- Promotional poster
- Hangul: 안녕 드라큘라
- RR: Annyeong deurakyulla
- MR: Annyŏng tŭrak'yulla
- Genre: Drama
- Written by: Ha Jung-yoon
- Directed by: Kim Da-ye
- Starring: Seohyun; Lee Ji-hyun; Lee Joo-bin; Go Na-hee; Seo Eun-yool;
- Country of origin: South Korea
- Original language: Korean
- No. of episodes: 2

Production
- Running time: 70 minutes
- Production company: Drama House

Original release
- Network: JTBC
- Release: February 17 – February 18, 2020

= Hello Dracula =

2020 South Korean television series

Hello Dracula is a 2020 South Korean television series starring Seohyun, Lee Ji-hyun, Lee Joo-bin, Go Na-hee and Seo Eun-yool. Part of the omnibus project Drama Festa, it aired on JTBC on February 17–18, 2020.

==Synopsis==
Three stories of people trying to overcome their own problems, their draculas.

==Cast==
===Main===
- Seohyun as An-na
An elementary school teacher who usually hides her emotions from her mother since the day she came out to her as a lesbian. She suffers from depression and has recently parted ways with her girlfriend of 8 years.
- Lee Ji-hyun as Mi-young
A famous television series writer and An-na's mother who uses her daughter's name as a pen name. She cares for An-na in her own way, unaware that the latter feels suffocated.
- Lee Joo-bin as Seo-yeon
Lead singer of the band Ashes, she also gives music classes at the same elementary school where An-na teaches since her career as a musician does not pay much. She struggles between realizing her dreams and living her reality.
- Go Na-hee as Yu-ra
One of An-na's students, she comes from a poor family and is often called a beggar by bullies. Because of a redevelopment project, her family is forced to move out and she has to change schools.
- Seo Eun-yool as Ji-hyung
Yu-ra's friend. His reality is entirely different from hers as his father is a university professor.
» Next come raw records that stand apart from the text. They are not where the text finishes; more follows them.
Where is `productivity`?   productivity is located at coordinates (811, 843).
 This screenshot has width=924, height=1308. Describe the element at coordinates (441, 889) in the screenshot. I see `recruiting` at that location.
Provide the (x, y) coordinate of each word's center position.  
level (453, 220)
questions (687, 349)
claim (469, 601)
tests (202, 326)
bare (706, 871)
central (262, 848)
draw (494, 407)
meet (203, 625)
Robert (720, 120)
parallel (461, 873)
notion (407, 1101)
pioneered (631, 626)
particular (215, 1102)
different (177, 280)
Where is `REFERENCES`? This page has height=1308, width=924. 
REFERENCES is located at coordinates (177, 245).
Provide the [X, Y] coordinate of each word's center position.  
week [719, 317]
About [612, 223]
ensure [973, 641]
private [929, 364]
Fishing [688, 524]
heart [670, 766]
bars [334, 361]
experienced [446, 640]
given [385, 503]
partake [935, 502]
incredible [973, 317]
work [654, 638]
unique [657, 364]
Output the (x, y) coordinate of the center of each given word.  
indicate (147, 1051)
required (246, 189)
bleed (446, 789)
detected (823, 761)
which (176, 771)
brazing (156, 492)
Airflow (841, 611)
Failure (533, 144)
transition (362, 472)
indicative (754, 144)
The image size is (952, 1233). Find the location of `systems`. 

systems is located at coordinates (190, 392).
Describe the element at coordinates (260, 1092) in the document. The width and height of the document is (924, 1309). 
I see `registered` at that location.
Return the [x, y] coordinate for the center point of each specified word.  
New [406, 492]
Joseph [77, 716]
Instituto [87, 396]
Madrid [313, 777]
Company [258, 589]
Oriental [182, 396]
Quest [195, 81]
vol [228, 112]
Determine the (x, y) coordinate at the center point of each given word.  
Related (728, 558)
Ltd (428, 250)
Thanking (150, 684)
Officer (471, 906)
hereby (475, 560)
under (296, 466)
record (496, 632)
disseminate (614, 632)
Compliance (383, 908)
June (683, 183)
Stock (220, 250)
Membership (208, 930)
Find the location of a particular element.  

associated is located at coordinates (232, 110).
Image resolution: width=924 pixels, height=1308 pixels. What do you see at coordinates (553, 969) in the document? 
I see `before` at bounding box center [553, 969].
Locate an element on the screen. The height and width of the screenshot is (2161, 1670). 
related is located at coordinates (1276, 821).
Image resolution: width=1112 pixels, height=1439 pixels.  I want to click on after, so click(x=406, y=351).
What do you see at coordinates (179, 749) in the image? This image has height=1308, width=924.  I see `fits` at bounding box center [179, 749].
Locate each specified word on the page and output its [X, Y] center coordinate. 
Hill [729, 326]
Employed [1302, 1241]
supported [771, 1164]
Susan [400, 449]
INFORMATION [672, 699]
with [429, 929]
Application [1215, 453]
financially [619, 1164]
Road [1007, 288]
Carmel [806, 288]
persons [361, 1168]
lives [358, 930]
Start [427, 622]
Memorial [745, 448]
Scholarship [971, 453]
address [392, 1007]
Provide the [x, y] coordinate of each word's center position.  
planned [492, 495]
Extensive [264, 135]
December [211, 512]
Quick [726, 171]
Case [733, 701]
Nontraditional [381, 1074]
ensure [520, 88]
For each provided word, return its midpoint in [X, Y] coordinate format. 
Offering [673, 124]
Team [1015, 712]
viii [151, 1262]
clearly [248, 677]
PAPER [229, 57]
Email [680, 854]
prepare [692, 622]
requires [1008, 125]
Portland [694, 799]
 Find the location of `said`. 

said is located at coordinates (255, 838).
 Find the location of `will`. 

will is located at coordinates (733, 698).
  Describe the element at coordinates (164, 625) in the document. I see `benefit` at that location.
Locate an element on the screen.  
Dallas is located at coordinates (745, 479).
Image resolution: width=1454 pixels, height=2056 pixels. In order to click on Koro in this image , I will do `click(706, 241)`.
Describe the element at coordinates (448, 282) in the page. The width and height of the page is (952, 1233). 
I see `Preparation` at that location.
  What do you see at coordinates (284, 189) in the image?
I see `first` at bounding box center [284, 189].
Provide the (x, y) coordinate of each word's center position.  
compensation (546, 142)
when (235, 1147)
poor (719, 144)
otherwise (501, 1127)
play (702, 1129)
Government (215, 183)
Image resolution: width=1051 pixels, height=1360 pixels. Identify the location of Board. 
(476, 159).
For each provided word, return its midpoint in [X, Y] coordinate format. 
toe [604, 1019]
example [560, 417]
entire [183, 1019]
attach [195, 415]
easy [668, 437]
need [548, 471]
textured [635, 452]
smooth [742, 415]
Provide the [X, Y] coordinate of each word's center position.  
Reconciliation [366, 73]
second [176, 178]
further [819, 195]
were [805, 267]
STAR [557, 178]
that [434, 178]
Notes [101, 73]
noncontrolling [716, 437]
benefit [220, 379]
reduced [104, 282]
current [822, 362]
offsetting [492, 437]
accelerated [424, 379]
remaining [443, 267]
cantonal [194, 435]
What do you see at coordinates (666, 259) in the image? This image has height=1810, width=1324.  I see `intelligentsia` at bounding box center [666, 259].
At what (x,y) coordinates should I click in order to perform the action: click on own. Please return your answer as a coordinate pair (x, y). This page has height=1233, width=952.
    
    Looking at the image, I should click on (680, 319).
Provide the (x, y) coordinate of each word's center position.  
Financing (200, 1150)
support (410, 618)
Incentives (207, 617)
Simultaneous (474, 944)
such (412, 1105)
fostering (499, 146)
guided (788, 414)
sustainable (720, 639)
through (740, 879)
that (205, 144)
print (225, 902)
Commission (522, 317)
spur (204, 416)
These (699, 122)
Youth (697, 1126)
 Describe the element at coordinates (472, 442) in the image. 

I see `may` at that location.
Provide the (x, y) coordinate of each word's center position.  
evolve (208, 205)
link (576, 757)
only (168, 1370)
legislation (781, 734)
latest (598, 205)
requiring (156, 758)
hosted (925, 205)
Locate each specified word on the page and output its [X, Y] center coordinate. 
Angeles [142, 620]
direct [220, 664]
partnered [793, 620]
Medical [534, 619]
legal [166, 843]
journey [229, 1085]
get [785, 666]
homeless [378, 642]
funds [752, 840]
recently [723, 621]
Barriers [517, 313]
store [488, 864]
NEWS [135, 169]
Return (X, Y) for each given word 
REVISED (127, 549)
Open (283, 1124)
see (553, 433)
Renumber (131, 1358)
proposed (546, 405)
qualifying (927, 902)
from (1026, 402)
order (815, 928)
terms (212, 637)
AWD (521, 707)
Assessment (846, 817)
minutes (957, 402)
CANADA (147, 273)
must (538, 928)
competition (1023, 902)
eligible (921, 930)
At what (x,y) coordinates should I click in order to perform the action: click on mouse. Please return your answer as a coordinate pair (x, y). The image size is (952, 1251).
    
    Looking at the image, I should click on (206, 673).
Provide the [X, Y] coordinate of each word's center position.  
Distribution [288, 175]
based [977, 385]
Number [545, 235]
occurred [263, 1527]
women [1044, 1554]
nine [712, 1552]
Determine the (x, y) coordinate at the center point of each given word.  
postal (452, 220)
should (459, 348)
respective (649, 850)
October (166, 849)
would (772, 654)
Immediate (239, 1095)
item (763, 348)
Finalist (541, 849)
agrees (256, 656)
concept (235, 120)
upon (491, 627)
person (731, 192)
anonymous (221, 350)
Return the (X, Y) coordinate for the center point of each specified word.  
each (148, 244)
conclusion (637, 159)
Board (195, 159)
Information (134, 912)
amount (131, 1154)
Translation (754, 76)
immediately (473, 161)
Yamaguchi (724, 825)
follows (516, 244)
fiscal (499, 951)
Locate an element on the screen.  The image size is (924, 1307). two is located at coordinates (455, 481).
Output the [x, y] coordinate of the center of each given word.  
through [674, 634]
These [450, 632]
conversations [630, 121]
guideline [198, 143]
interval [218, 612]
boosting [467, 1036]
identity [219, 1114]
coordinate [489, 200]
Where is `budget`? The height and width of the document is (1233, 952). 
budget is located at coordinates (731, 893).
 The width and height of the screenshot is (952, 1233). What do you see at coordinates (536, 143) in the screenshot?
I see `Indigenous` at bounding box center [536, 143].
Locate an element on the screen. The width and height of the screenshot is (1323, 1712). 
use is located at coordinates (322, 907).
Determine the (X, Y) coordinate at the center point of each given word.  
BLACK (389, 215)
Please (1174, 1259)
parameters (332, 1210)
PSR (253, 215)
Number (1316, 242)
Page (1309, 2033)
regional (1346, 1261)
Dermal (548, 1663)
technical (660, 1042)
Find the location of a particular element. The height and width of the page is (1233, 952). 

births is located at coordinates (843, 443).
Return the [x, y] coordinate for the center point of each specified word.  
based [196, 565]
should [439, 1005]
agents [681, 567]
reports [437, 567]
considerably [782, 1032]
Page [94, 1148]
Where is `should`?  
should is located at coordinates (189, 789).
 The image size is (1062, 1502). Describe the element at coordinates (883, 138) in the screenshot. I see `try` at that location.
His mother is unhappy with his friendship with Yu-ra because of the social class she belongs to.

===Supporting===
- Oh Man-seok as Jong-su
A dentist who also gives life lessons to Mi-young, Seo-yeon, Yu-ra and Ji-hyung.
- Ji Il-joo as Sang-gu
Seo-yeon's ex-boyfriend who left her a year ago. He was cheating on her.
- Lee Chung-ah as So-jung
An-na's ex-girlfriend. She decided to break up due to social and family pressure.
- Moon Ji-hoo as Choi Seon-saeng
A teacher at an elementary school. He is friends with Anna and has good feelings for her.

==Original soundtrack==

| No. | Title | Artist | Length |
|---|---|---|---|
| 1. | "Lean On Me" | SE O | 2:51 |
| 2. | "No One Knows" | SE O | 3:23 |
| 3. | "Something" | Simon Webster, Aalia | 3:34 |
| 4. | "Lean On Me" (Inst.) | SE O | 2:51 |
| 5. | "No One Knows" (Inst.) | SE O | 3:23 |
| 6. | "Something" (Inst.) | Simon Webster | 3:34 |
| 7. | "Hello Dracula" | Park Sejun, Kim Minji | 1:49 |
| 8. | "A Painful Memory" | Park Sejun, Woo Jihyun | 2:40 |
| 9. | "Little Boy's Dream" | Lee Nyeom | 2:40 |
| 10. | "Behind You" | Park Sejun, Woo Jihyun | 2:06 |
| 11. | "Failure Of Love" | Park Sejun, Woo Jihyun | 2:22 |
| 12. | "Not Today" | Park Sejun, Woo Jihyun | 1:42 |
| 13. | "No One Knows" (Tension Ver.) | Park Sejun, Lim Seoyoung | 1:38 |
| 14. | "Maum" | Park Sejun, Kim Minji | 3:34 |
| 15. | "Luminate On You" | Park Sejun, Woo Jihyun | 2:16 |
| 16. | "Love Is There" | Lee Nyeom | 2:06 |
| 17. | "Look At You" | Park Sejun, Woo Jihyun | 2:14 |
| 18. | "Faded Photo" | Park Sejun, Kim Minji | 2:16 |
| 19. | "Can Not Breath" | Park Sejun, Woo Jihyun | 2:55 |
| 20. | "Deaf Today" | Park Sejun, Woo Jihyun | 2:55 |
| 21. | "Bright Sight" | Park Sejun | 3:07 |
| 22. | "Sand Clock" | Park Sejun, Kim Minji | 2:51 |
| 23. | "Why Not Me" | Lee Nyeom | 3:15 |
| 24. | "Waltz In Fairy Tale" | Park Sejun, Lee Nyeom | 2:45 |
| 25. | "Killing Scent" | Park Sejun, Woo Jihyun | 2:33 |
| 26. | "Weakness" | Park Sejun, Woo Jihyun | 2:16 |
| 27. | "Waves If Emotion" | Park Sejun, Woo Jihyun | 1:36 |
| 28. | "Shall We Go Out" | Song Jinseok | 2:01 |

==Ratings==

| Ep. | Broadcast date | Title | Average audience share (Nielsen Korea) |
|---|---|---|---|
| 1 | February 17, 2020 | I Want to Stop Being Nice Now... (나 이제 그만 착하고 싶어...) | 1.238% |
| 2 | February 18, 2020 | Should We Do This Until We Die? (우리 죽을 때까지 이래야 돼?) | 0.885% |
| Average |  |  | 1.062% |

- This drama aired on a cable channel/pay TV which normally has a relatively smaller audience compared to free-to-air TV/public broadcasters (KBS, SBS, MBC and EBS).